Онкология… На меня как будто упала бетонная плита.
  Я вышла на улицу, села на асфальт, прислонилась к стене и завыла. Это был кошмарный сон. Хотелось проснуться, но сон все не заканчивался. Это не с нами, нет. Но это с нами!
  Нельзя… Нельзя… Нужно собраться. Домой, к детям… Нет, сначала в Новоспасский к «Всецарице», потом – к Матроне.
  – Ты где? – звонит наш друг Егор. – Возвращайся домой!
  Наверное, боится, что я сойду с ума.
  – Мама, я покормила девочек, не волнуйся, – звонит Варя. – Маша спит.
  – Муж? – Спрашивает меня послушница за свечной лавкой.
  – Муж.
  – Все будет хорошо, вот увидишь, Матронушка поможет. Она всегда помогает.
  Я рёву, уткнувшись в икону. Смотрю в закрытые глаза Матронушки. Мне кажется, что она плачет вместе со мной. Я молюсь, ропщу, прошу прощения, виню себя, вижу все свои ошибки, гадкие дела, обещаю Богу исправиться, обещаю вообще ВСЕ! Лишь бы муж выздоровел… Иду в метро. Сажусь…

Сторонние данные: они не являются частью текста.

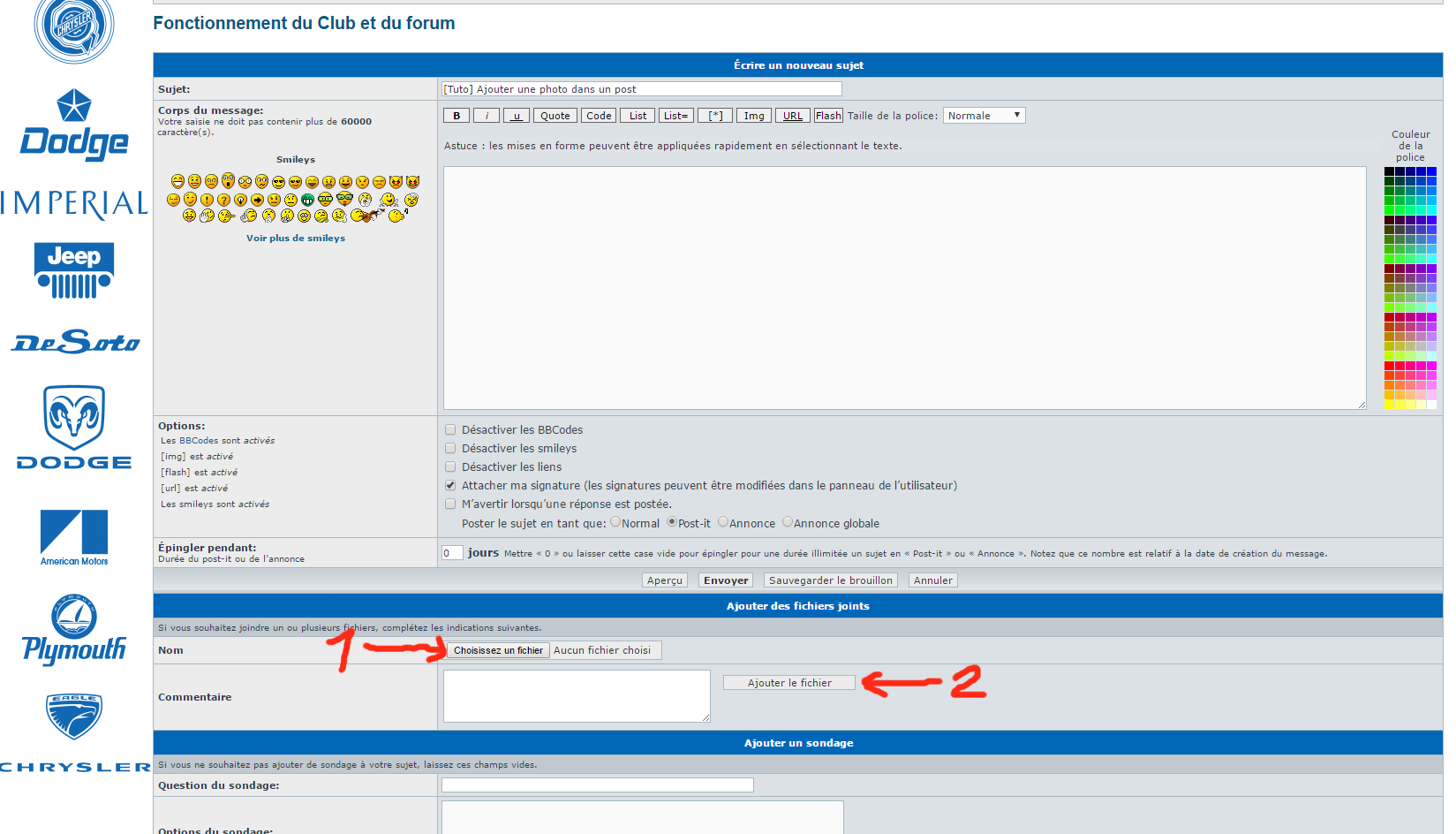Click the Choisissez un fichier button
Image resolution: width=1456 pixels, height=834 pixels.
(498, 650)
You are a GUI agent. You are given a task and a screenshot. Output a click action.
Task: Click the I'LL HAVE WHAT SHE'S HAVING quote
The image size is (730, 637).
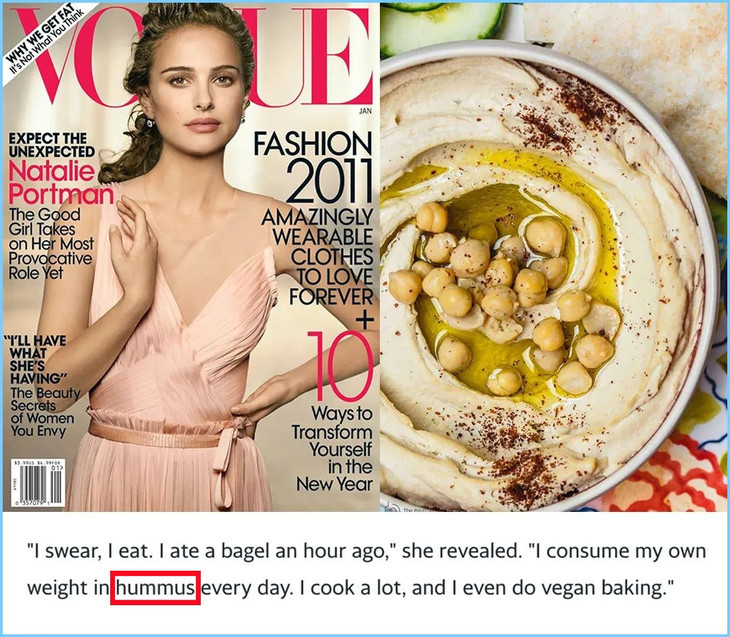tap(36, 359)
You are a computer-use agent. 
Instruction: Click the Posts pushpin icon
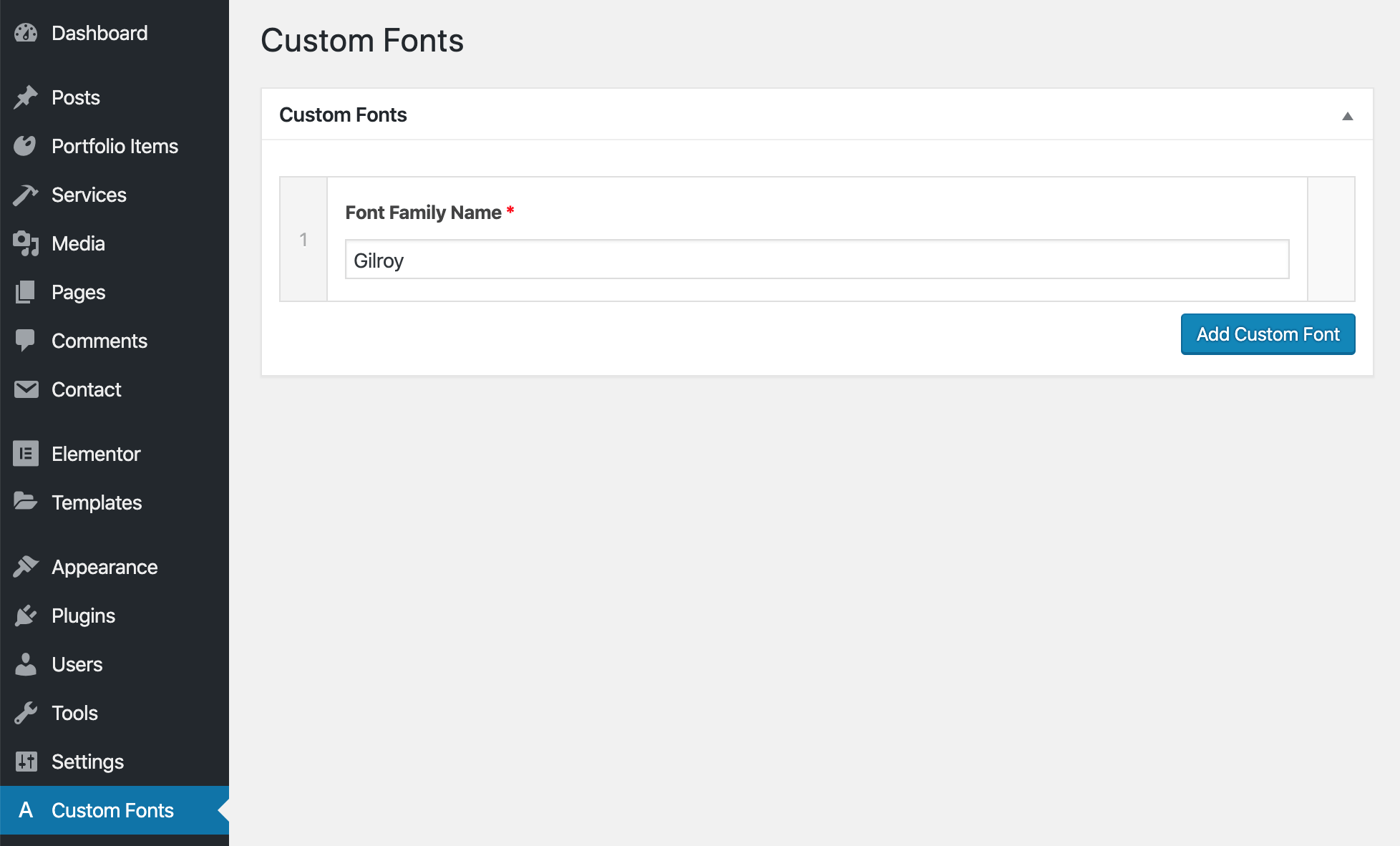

  Море… Какое же изумительное море. Пальмы, солнце. Какие-то яркие птицы. Цветы. Мы с Вадимом там. Нам хорошо. Мы смеёмся. Мы в раю. Он идёт купаться. Красивый, стройный. Заходит в воду. Дальше, дальше… Его уже не видно.
  – Вадим! – Кричу я. – Вадим!
  Его нет. Море стало чёрным. Солнце исчезло. Нет всей этой красоты. Темно…
  – Вадиииим!
  – Девушка, девушка! Вам плохо? Вы так стонали.
  Я заснула и проехала свою станцию.
  Хватаюсь за телефон: "Ты жив?"
  – Ты чего? Конечно, жив!
  Ночью четырехлетняя Тоня кричит и зовёт папу. Днём на каждый шорох бегает к двери и смотрит, не пришел ли он. Просится в деревню. Я обещаю. Но как я поеду без Вадима? Там все – его руками. Все им дышит. Я не смогу.
  Какая-то девочка в храме сказала Соне: «У твоего папы рак». У дочки нервный срыв, поднялась температура. Два дня не ходим в школу. Шестилетняя Дуня собралась навсегда в монастырь – молиться за папу, и чтобы у нас все было хорошо. А пока она сама научилась кормить Машу.
  Маленькая Машенька, которая с рождения спала отдельно в кроватке, с того первого дня, как увезли мужа, просится ночами ко мне. Как чувствует. Жалеет. Греет меня своим солнечным бочком. И мне чуть легче.
Каждые пять минут звоню в больницу.
  – Лучше?
  – Нет.
  – Но хотя бы не хуже?…
  На стуле его рубашка. Как же меня раздражали эти его рубашки на стуле. Беру, прижимаю к лицу. Его запах. Такой родной. Хочу убрать в шкаф. Нет, пусть висит здесь. Как будто он дома.
  Встречаю его из наркоза после операции и больше всего боюсь, что он не проснётся. Вечером с детьми мы читаем канон «Богородице».
  Звонит Вадим: "Температура немного спала." Слава Богу! А потом опять полезла вверх.
  Девять вечера… Какой-то врач посоветовал мужу поменять антибиотик. Но его надо покупать самим, он дорогой, есть не везде и только по рецепту.
  В двадцать два тридцать я уже «ломлюсь» в больницу с этим антибиотиком. Как я его взяла без рецепта – не важно. Врач улыбнулся, строгая медсестра впервые назвала меня на «ты» и сказала что-то успокоительное.
  Уходя, я прочитала на двери ординаторской: «Вадим Прищепа. Тяжелый. Реанимационной бригаде быть готовой». Бетонная плита стала тяжелее…
Я разбегаюсь и бьюсь в закрытую дверь.
  Суббота… Весь храм во главе с батюшками молятся о здравии болящего Вадима. А я даже не могу войти внутрь. Вижу алтарников и начинаю реветь. Там сейчас должен быть мой Вадим. Мой, мой Вадим! Почему они здесь, а его нет???
  – Как твой-то? – спрашивает меня на выходе лежащая на траве пьяная бомжичка Наташка. – Мы все молимся.
  – Все… Все молимся! – важно кивают ее «коллеги». – Ты ему передай, чтобы он не того… Чтобы уххх!!!!… И, не выдержав эмоций, один из бомжиков упал навзничь и захрапел.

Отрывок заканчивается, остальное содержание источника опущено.